Emerging from this communal individualism are consumers who are becoming brands unto themselves. Savvy users are creating themselves as a brand that producers aspire to be connected with. Now the key influencer is no longer a single glorified user of a given brand, but rather legions of individual users who utilize transactional choice and social media to subjugate the power of brands to the power of users.

Yet at what point does this new collective, communal individualism become a commodity itself? If the differentiator is the transactional or consumption experience of the product, will that experience itself become a commodity? Chris Dennis, the head of global product strategy for Coca-Cola Freestyle has said that the Freestyle drink dispenser is a major component in Coca-Cola’s transition from a product company to an experience company. The sale of a commodity product is now less about the product itself and more about the experience surrounding the product.

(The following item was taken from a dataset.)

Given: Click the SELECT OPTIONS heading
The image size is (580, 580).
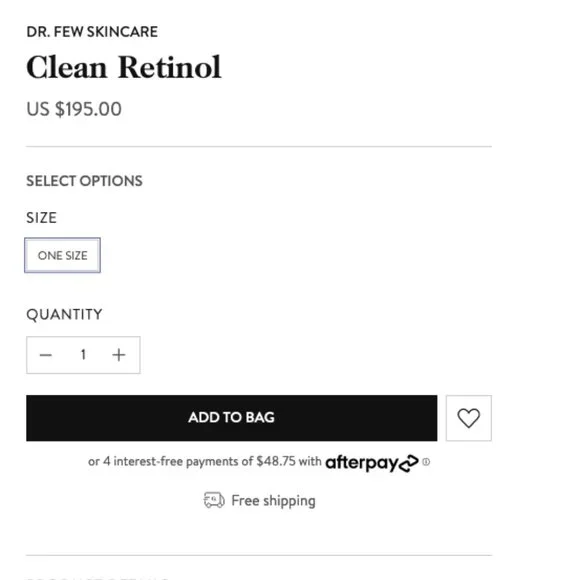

As we fall deeper down the rabbit hole of communal individualism a new truth emerges. While consumers gain greater individual choice they are, through transactional, consumption and design decisions, giving producers a wealth of data to create finite pictures of discrete users. Ironically, as consumers gain more power through transactional choice, they may in fact be handing that power back to producers.

There used to be a thrill associated with being in-the-know, and sharing in the communal glow of a product. While it was more than three decades ago, I remember the emotional bond I shared with Coke drinkers around the country when New Coke came out. Our collective horror as a community had the power to bring back the “real thing”. With the new communal individualism that is emerging we are both gaining and losing power, but most of all we are becoming smaller and smaller tribes.